_EXERCISE INSTRUCTIONS:_
A. Sum up the article about Judge John W. Herron in two sentences.
B. In the article about Judge John W. Herron, which school granted him his law degree?
C. Carry on the article about Judge John W. Herron from where it stops.

#### PASSAGE TO READ

Judge, Philadelphia Court of Common Pleas, First Judicial District of Pennsylvania (Elected in 1987, won retention elections in 1997 and 2007, senior judge 2014 to 2023)
- In office 1988–2023

Administrative Judge, Court of Common Pleas, First Judicial District of Pennsylvania, 1996 to 2002, 2011 to 2014

Personal details
- Education: Duke University (B.A. 1966) Dickinson School of Law (J.D. 1969)

= John W. Herron =

American judge

John W. Herron is a retired American judge who served for 35 years on the Court of Common Pleas of Pennsylvania's First Judicial District, located in Philadelphia. Herron was the trial division's administrative judge for three three-year terms. As administrative judge in 1999, he issued the order creating the Commerce Case Management Program (Commerce Court), Pennsylvania's first specialized business court program. He was first elected in 1987, after having been one of the few judges in modern Pennsylvania history to be recommended for office based on a merit selection process.

== Judicial service ==
Herron was first elected a judge to the Philadelphia Court of Common Pleas in 1987, and was successful in retention elections in 1997 and 2007. He was the court's Administrative Judge from 1996 to 2002 and from 2011 to 2014. He became a senior judge in 2014, upon reaching mandatory retirement age (which was raised to 75 in 2016), and continued serving on Philadelphia's Orphans' Court until his retirement in 2023.

########
#### RECORD LIST

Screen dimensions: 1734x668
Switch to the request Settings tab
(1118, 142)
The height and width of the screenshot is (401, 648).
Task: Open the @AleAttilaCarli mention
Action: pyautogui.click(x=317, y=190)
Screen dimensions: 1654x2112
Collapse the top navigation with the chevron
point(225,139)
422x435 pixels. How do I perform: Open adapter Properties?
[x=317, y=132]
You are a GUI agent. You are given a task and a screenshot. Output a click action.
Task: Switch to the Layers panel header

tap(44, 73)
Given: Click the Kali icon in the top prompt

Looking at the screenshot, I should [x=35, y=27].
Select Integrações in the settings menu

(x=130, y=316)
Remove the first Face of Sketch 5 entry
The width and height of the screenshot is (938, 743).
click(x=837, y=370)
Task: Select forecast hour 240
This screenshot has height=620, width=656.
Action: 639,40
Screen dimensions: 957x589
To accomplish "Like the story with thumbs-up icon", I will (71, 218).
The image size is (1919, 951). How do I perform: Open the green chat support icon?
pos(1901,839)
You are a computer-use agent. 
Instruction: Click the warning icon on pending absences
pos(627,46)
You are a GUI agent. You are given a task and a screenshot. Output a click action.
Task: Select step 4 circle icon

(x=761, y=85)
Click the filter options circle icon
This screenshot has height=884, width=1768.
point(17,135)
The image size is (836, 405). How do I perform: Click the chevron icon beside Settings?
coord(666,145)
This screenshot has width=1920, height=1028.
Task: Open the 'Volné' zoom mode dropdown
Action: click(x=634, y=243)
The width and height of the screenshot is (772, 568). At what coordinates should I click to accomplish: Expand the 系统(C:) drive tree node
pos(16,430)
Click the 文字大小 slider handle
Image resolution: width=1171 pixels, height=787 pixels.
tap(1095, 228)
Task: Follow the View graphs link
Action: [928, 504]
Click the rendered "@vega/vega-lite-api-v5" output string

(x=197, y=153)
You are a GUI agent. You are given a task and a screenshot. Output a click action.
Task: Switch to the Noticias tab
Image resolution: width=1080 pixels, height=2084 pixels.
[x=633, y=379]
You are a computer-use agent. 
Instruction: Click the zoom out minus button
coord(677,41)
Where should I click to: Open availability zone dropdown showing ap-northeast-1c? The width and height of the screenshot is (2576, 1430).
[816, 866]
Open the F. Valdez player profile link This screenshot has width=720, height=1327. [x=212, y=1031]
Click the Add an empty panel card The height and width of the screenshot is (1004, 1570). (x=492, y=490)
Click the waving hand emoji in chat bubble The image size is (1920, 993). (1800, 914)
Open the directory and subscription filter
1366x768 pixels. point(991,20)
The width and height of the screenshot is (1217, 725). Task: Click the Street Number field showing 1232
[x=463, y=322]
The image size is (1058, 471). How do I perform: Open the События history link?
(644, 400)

########

_OUTPUTS FOR THE TASKS:_
A. John W. Herron is a retired judge who served 35 years on the Court of Common Pleas in Philadelphia, after first being elected in 1987 and winning retention elections in 1997 and 2007. He was administrative judge from 1996 to 2002 and from 2011 to 2014, issued the 1999 order creating Pennsylvania's first specialized business court program, and became a senior judge in 2014 before retiring in 2023.

B. Dickinson School of Law, in 1969.

C.
=== Background to first election in 1987 and merit selection ===
In 1986, a bribery scandal involving judges had enveloped the Philadelphia Court of Common Pleas. A significant number of judges had been removed or were going to be removed from the court. In 1987, Pennsylvania Governor Robert P. Casey Sr. created a commission to find replacement judges based on their merit. In February 1987, he nominated 10 people for appointment to the Pennsylvania State Senate, rather than pursuing judgeships through election in the first instance. Of the people Casey nominated to the senate based on his merit selection commission's recommendations, three were not accepted in the senate, arguably because at least some of them did not have strong political affiliations. Herron was one of these three nominees, along with Legrome D. Davis and C. Darnell Jones, II. Five of Casey's nominations, Herron, Davis and Jones, as well as Mark I. Bernstein and Edward Summers, ran as Democrats for the Court of Common Pleas that year; becoming known as the "Casey Five". They were all opposed by the Philadelphia Democratic party. However, they were supported by Philadelphia Mayor Wilson Goode, District Attorney of Philadelphia Ronald D. Castille, and Goode's opponent for mayor, Edward G. Rendell, as well as Casey; and all were successful in winning election to the Court of Common Pleas.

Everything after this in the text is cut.